Part of the Furniture
For your acknowledgement, the repeaters I mentioned before in the diagram (RP-AC55 & RP-AX56) are AiMesh-supported repeaters.
I did read the product descriptions of both those repeaters before posting. While the RP-AX56 does say it's an AiMesh device read very carefully what it says about the RP-AC55. It is not listed as an AiMesh device. It just says you can use it to "Expand your current AiMesh network", which any repeater can do.

Getting back to your original question about seamless roaming, I don't think those devices would do that. 802.11k,v,r are chipset/driver capabilities rather something that AiMesh does. Even my RT-AX86U only supports 802.11k and r. I very much doubt the RP-AC55 supports any of those modes.
 

afaiyaz15

New Around Here
I did read the product descriptions of both those repeaters before posting. While the RP-AX56 does say it's an AiMesh device read very carefully what it says about the RP-AC55. It is not listed as an AiMesh device. It just says you can use it to "Expand your current AiMesh network", which any repeater can do.
Thank you very much. I didn't notice this info carefully.... My fault
 

Tech9

Very Senior Member
I don't have that much money to buy a single AP for each room.

## Dataset records
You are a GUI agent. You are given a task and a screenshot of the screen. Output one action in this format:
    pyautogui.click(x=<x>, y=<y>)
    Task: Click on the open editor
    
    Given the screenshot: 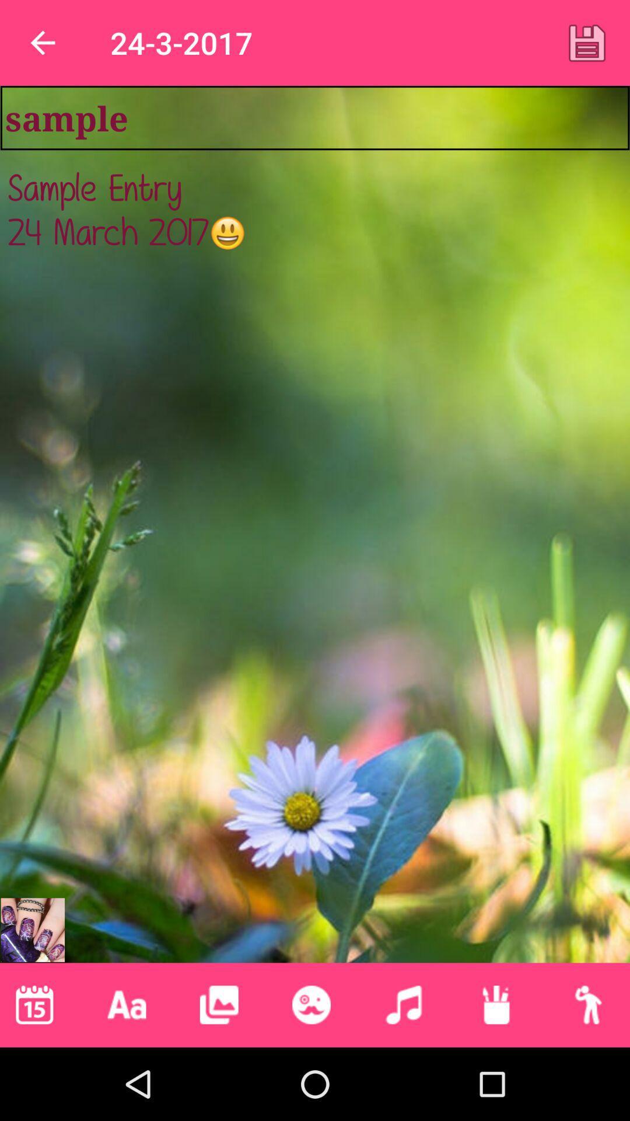 What is the action you would take?
    pyautogui.click(x=311, y=1004)
    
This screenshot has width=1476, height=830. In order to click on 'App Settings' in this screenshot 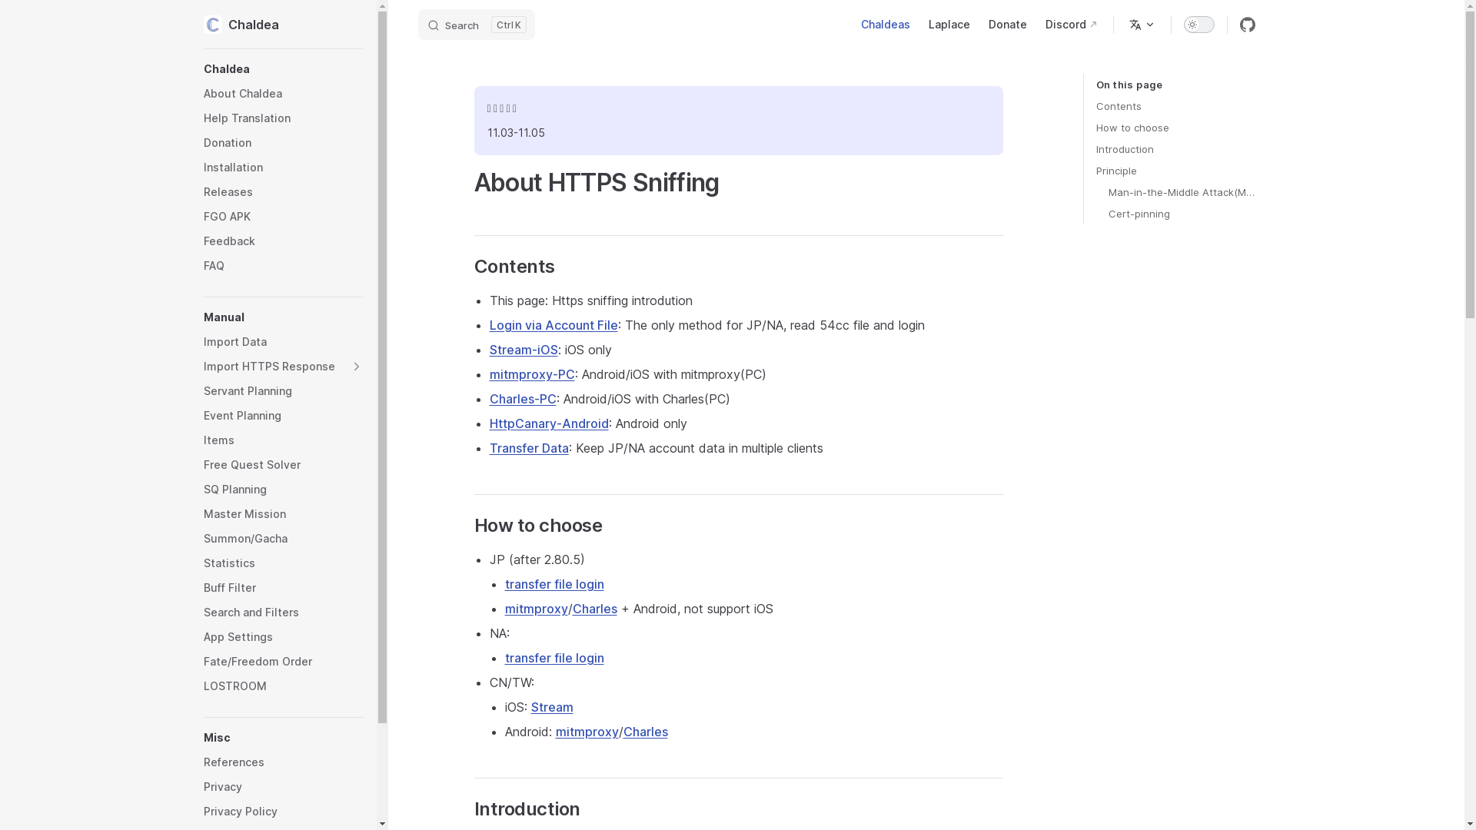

## Task set
(1) Please copy the forum thread from "Getting back to" up to and including "for each room.", swapping "RT-AX86U" for "RT-AX88U".
(2) Shorten the paragraph in the forum thread that begins "Getting back to your original question", keeping its main facts.

## Answers to the exercises
(1)
Getting back to your original question about seamless roaming, I don't think those devices would do that. 802.11k,v,r are chipset/driver capabilities rather something that AiMesh does. Even my RT-AX88U only supports 802.11k and r. I very much doubt the RP-AC55 supports any of those modes.
 

afaiyaz15

New Around Here
I did read the product descriptions of both those repeaters before posting. While the RP-AX56 does say it's an AiMesh device read very carefully what it says about the RP-AC55. It is not listed as an AiMesh device. It just says you can use it to "Expand your current AiMesh network", which any repeater can do.
Thank you very much. I didn't notice this info carefully.... My fault
 

Tech9

Very Senior Member
I don't have that much money to buy a single AP for each room.

(2) The writer doubts those devices would provide seamless roaming. 802.11k, v and r are chipset/driver capabilities rather than something AiMesh does. Even the RT-AX86U supports only 802.11k and r, and the RP-AC55 very likely supports none of these modes.